Tutorial: Sorrento Invisible Zipper Hack
Blogger: Jenn Meitin Williams
Sorrento with an Invisible Zipper
Hi!! I’m super excited to share this hack, because I know it has been asked for several times. As I’m sure you are aware, cute nursing clothes are hard to come by, so anytime I can modify a pattern to make it work for nursing, I jump on that opportunity. Because of the way the Sorrento Dress bodice has a nice “V” shape, I thought it would be perfect for a front invisible zipper. So let’s jump in!!
First, cut out four front bodice pieces (a left and right front main, and a left and right front lining). None of the front pieces will be cut on the fold. Modify the front bodice and front lining piece to add a 5/8” seam allowance.
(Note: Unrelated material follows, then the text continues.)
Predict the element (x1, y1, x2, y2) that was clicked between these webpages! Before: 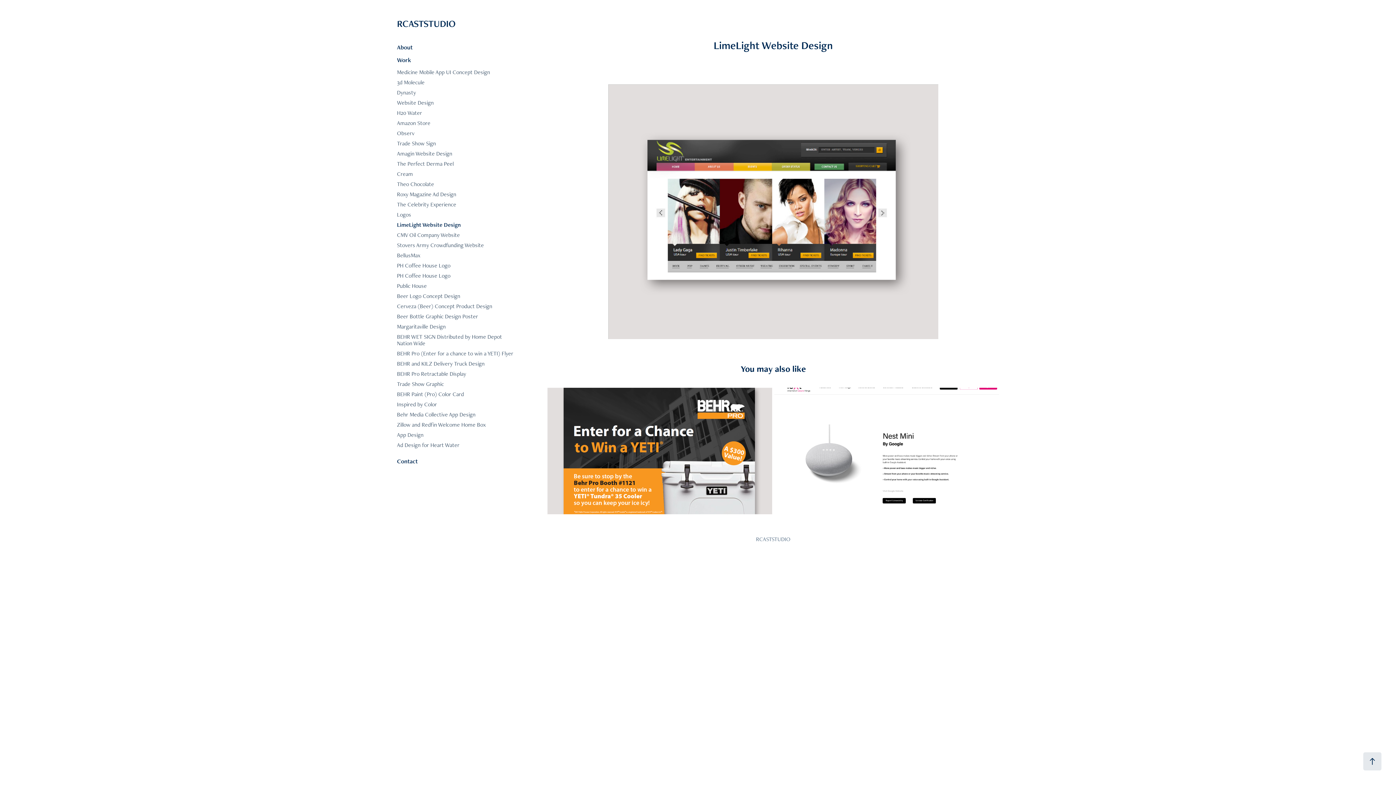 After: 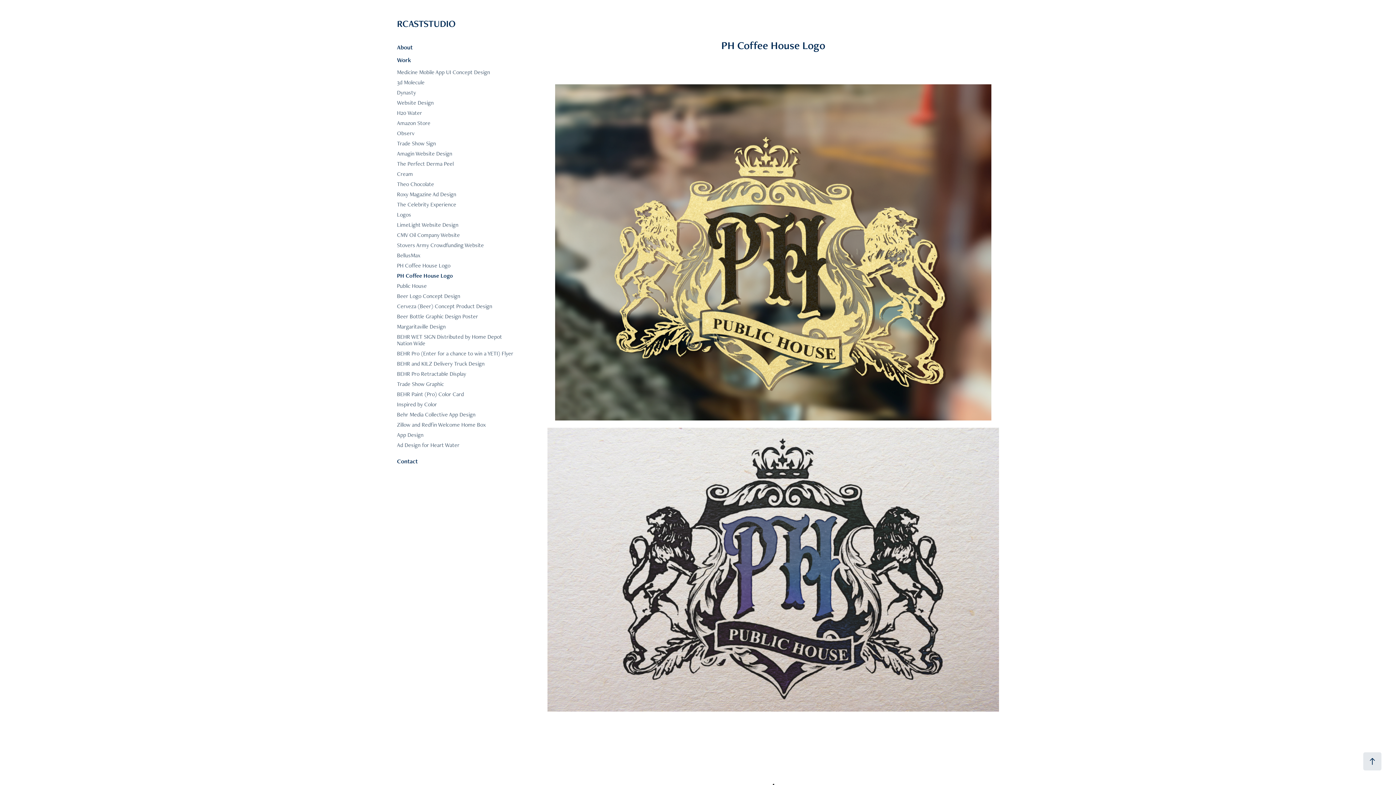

Follow the original tutorial for the shoulder strap construction, and sew the left front main and lining pieces together at the neckline, shoulder, and arm opening. Repeat for the right front bodice.
Turn right side out and press. (Please note, the shoulder straps are not shown in the following photos but should be sewn in by this point.)
From this point forward, I will be following the invisible zipper video tutorial that is provided on the Styla website. It may help to have the video pulled up and follow along so that you have better visuals, as pictures are sometimes hard to visualize.
Pull the lining away from the main and serge or zigzag the long raw edge of the bodice. Serge/zigzag from the bottom of the bodice main and up through the neck seam and to the bottom of the lining.
Line up the zipper with the raw edge of the bodice main, right sides together. Make sure the top zipper stop (see black arrow below) is just below the neckline seam.
Locate the zipper foot and put it on your sewing machine. There is also an invisible zipper foot that that makes installing an invisible zipper a little easier. If you have never installed an invisible zipper you may want to practice first. The zipper teeth have to be pulled away so that you can stitch super close to the teeth. This is what makes the zipper invisible. If you don’t pull the teeth away as you sew, your zipper will be visible.
Stitch the zipper to the bodice. Your zipper will most likely be longer than you need so you can trim the bottom of it at this point. I just made mine the same length as the lining. Start stitching at the neck seam, and finish as close to the bottom of the zipper as you can. You won’t be able to go all the way to the bottom because of the zipper pull.
This is what you will have so far.
Place the other side of the bodice right sides together with the other side of the zipper and stitch it the same way as the first side.
Turn the bodice right side out and zip up the zipper. Make sure the neckline lines up properly and is even. If it is not, seam rip one side and try to get it aligned better so that the neckline looks clean.
From the back you should have this.
Unzip the zipper (but don’t unzip it all the way that your zipper comes off – that would be sad). Fold the top of your zipper tape down and then bring the lining around and over so that it is right sides facing with the main. Using your zipper foot, stitch the lining to the zipper. You will be sewing through the lining, zipper, and main. Repeat with the other side.
Turn right side out and your zipper should be fully installed! Now we have to finish the bottom of the bodice.
Pull the lining out of the way. Place the front bodice main pieces right sides together. Stitch with a 5/8” seam allowance from the bottom of the bodice to a point just beyond the zipper stitching. In the photo below, the red line should be where you stitched the zipper and the black line will be what you are sewing now. Be sure to backstitch to lock the stitches.
Once that last little piece is sewn, press your seam allowance open. The front bodice construction is complete. This is what it should look like from the inside.
You can now complete your dress following the pattern tutorial!